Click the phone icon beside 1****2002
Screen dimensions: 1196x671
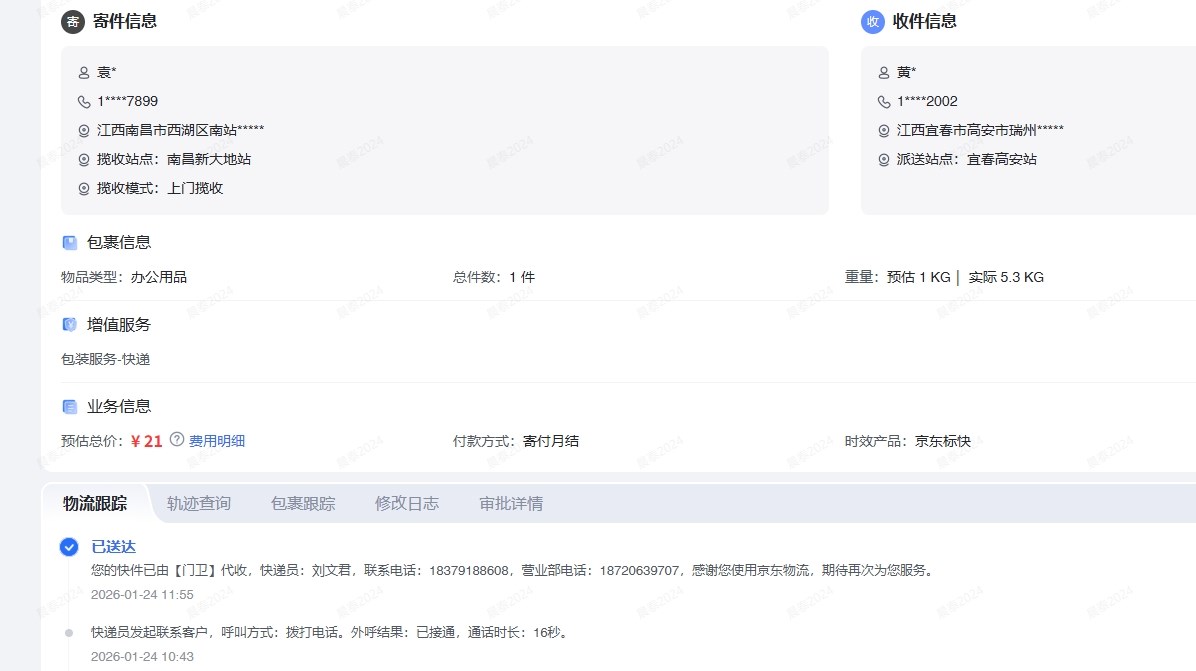(884, 102)
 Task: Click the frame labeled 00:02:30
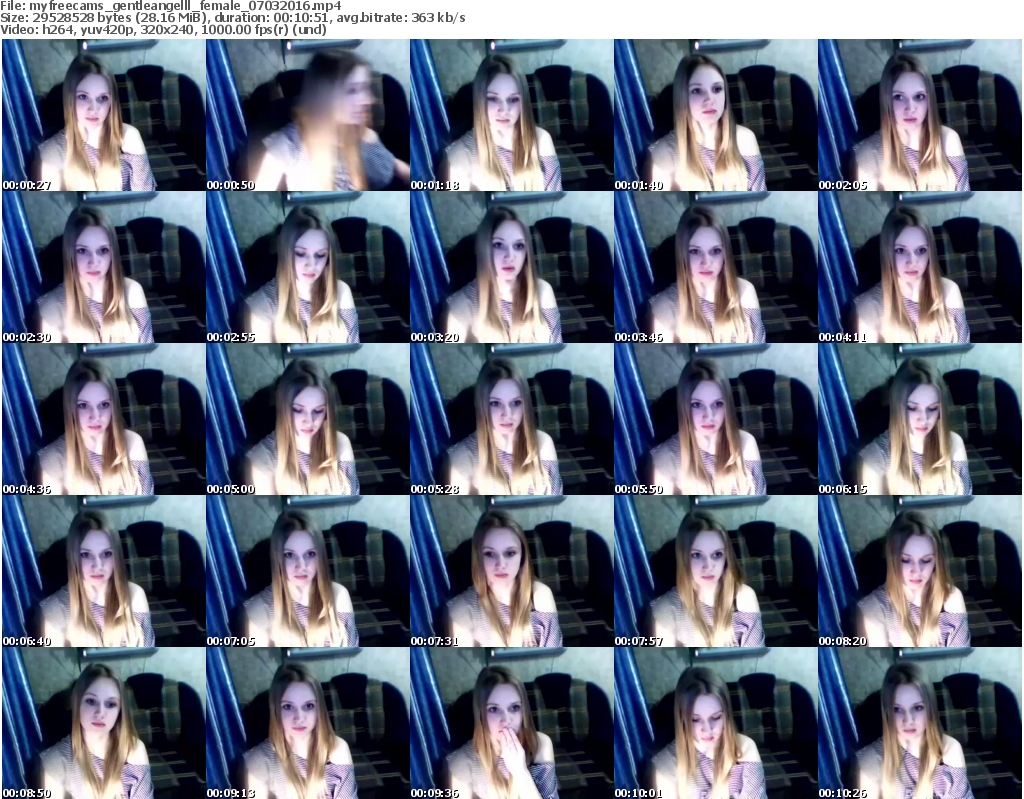[103, 268]
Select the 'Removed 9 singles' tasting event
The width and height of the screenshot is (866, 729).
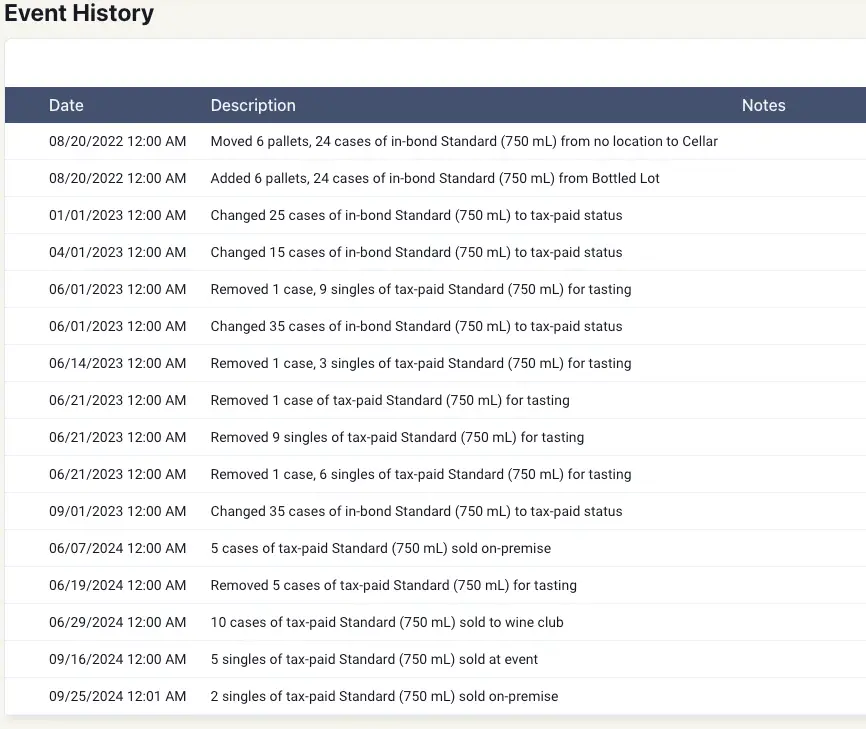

☆ ☆ ☆ ☆ ☆ ☆ ☆

> _Exercise_
Return all the material exactly, skipping pictures.

> _Solution to this exercise_
Click the phone icon beside 1****2002
Screen dimensions: 1196x671
(884, 102)
 Task: Click the frame labeled 00:02:30
[103, 268]
Select the 'Removed 9 singles' tasting event
The width and height of the screenshot is (866, 729).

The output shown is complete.